By Fred Dreier
The disparity between jobs and job seekers at a marijuana-focused career fair in Colorado last week highlights a shift in cannabusiness labor dynamics.
The event – hosted by vaporizer company O.Pen Vape – attracted more than 1,200 people, many of whom waited in line for hours. Inside the job fair, however, just 18 companies were on hand to recruit for 50-70 advertised jobs.
In the months since Colorado debuted recreational cannabis, the industry has seen a flood of available, high-quality and committed job seekers. Many applicants are coming from other states, and a fair share are bringing skills they’ve developed in other industries.
The situation illustrates how quickly labor market competition can develop when recreational laws take effect in a state.
When Todd Mitchem arrived at the Denver offices of O.Pen Vape early Thursday morning to prepare for his company’s Canna Search job fair, a long line of people already stood outside. By the time doors opened at 11 a.m., the crowd stretched around the building and down three city blocks.
Job seekers waited 3.5 hours to get in, and at 6 p.m., one hour until the end of the fair, employees had to start turning people away. Mitchem said he spoke to people who had driven all night from the East Coast and Southeast just to attend the fair.
“We didn’t plan on it being this huge; we thought it would be a regional event,” said Mitchem, the company’s chief revenue officer. “We thought that, if we were lucky, we might get 200 people.”
Applicants Flood State’s Licensing Office
According to the Colorado Department of Revenue’s latest numbers, there are 7,298 active cannabis employment licenses in the state. Most employees who want to work at companies that touch cannabis – dispensaries, retail stores, grow sites, etc. – must obtain these licenses.
Each day, another 70-90 people apply for licenses to work in the cannabis sector, highlighting the industry’s growth. Colorado is home to roughly 500 dispensaries and retail shops – each of which operate their own cultivation sites – and more than 100 infused-products manufacturers.
But that’s only part of the story. There are also hundreds of ancillary cannabis companies that don’t handle marijuana directly and are not subject to state oversight (and therefore do not require employee licenses). Many individuals are trying to get jobs at these businesses, too.
“A lot of those people have quit their job somewhere else and moved to Colorado to work in the industry,” said Ron Kammerzell, chief enforcement officer for the Department of Revenue. “Anecdotally, we know that many of them are from out of state.”
The influx has shaken up the way companies find their employees. Ralph Morgan, owner of OrganaLabs and O.Pen Vape, said that when he started his companies four years ago, his labor consisted of “friends, family, or anyone I could talk into working in the industry.”
“Before, it was whoever was willing,” Morgan said. “Now it’s based on qualifications.”
New Recruitment Tactics
Just two years ago, Colorado’s medical marijuana companies flooded Craigslist.com with job ads for budtenders, trimmers and other positions. Today, the list of marijuana job ads on Craigslist is smaller.

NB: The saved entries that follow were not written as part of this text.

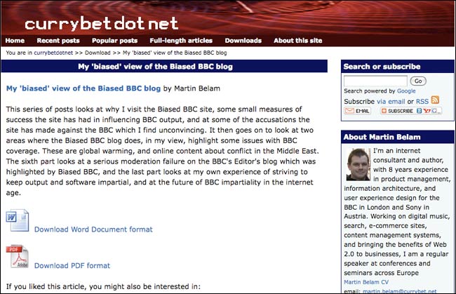Click the Adobe PDF icon
Image resolution: width=456 pixels, height=294 pixels.
[18, 256]
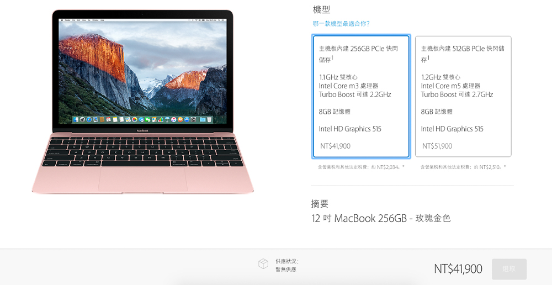Select the 256GB 1.1GHz Core m3 model
Image resolution: width=552 pixels, height=285 pixels.
[361, 97]
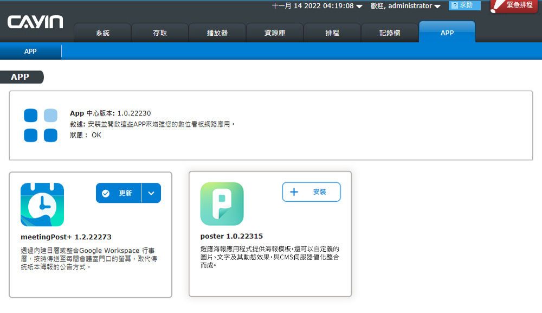
Task: Go to the 播放器 tab
Action: [217, 33]
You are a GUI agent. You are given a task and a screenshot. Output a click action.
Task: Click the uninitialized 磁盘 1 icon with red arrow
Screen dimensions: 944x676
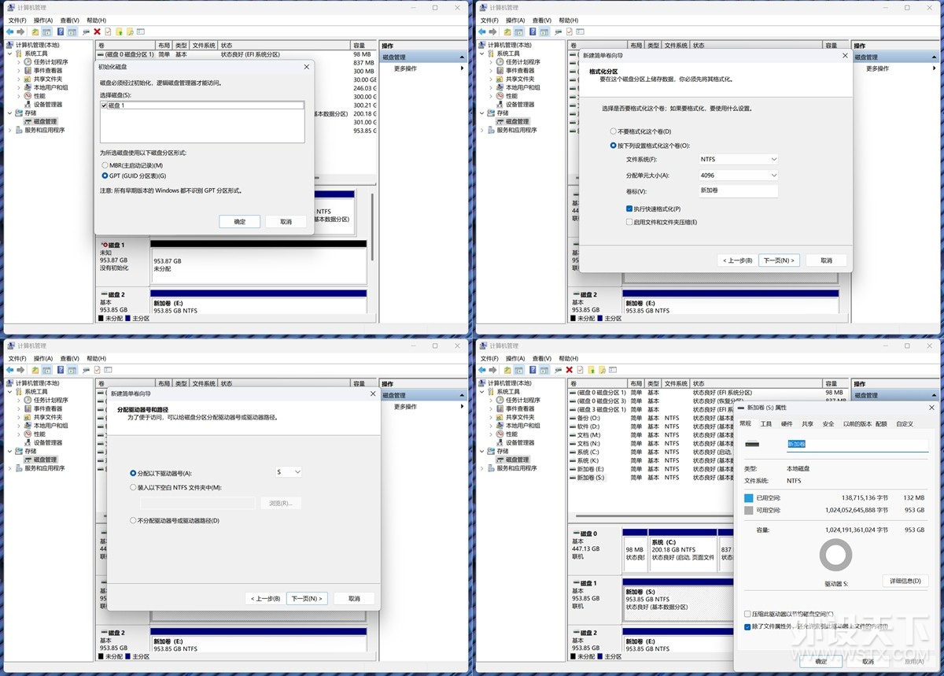103,246
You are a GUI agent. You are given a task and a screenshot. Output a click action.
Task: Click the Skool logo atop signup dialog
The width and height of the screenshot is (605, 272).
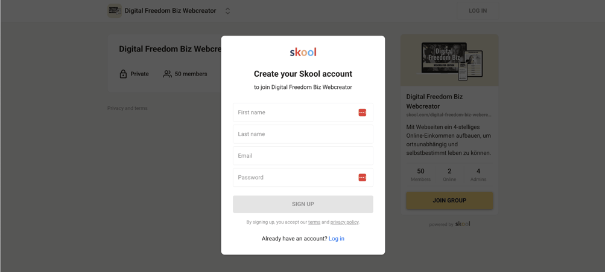tap(303, 52)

Instead, companies simply accept applications through their own websites, or network via industry contacts to fine new hires. Shannon Foreman, owner of Hemp Temps, said she receives 50 job applications a day through the company website.
“As of January 1 we no longer used Craigslist because so many people were coming to us directly,” Foreman said. “We’ve gotten so many we can’t get back to [applicants] for more than a week.”
Morgan said he relied heavily on Craigslist advertisements to find labor in previous years, however he estimated 90 percent of the applicants that came in via the website were either unqualified or simply unprofessional. He’d spend valuable time sifting through the applications to find one or two that somewhat fit his requirements.
Morgan said his companies still advertise online, however a much higher percentage of applicants meet the qualifications to work in skilled positions, such as marketing or management. Morgan can be more picky with his choices, he said, and choose based on experience or whether a person would fit the company culture.
“They can bring a lot of value to our company,” Morgan said. “These are serious people – they put their best foot forward.”
Suits and Ties Replace Industry’s Traditional Attire
Morgan’s own experience was evident at Canna Search. While the event was free for exhibitors and attendees, many job seekers arrived in business suits and neckties, and smoking was prohibited in line and inside the event.
O.Pen Vape was hiring for customer service representatives, sales support and a bookkeeper. Mitchem said throughout the day he interviewed mechanical engineers, nurses, veteran marketers and even one applicant with a PhD in plant chemistry.
“It’s a wide demographic of professionals,” Mitchem said. “Everybody wants to impress.”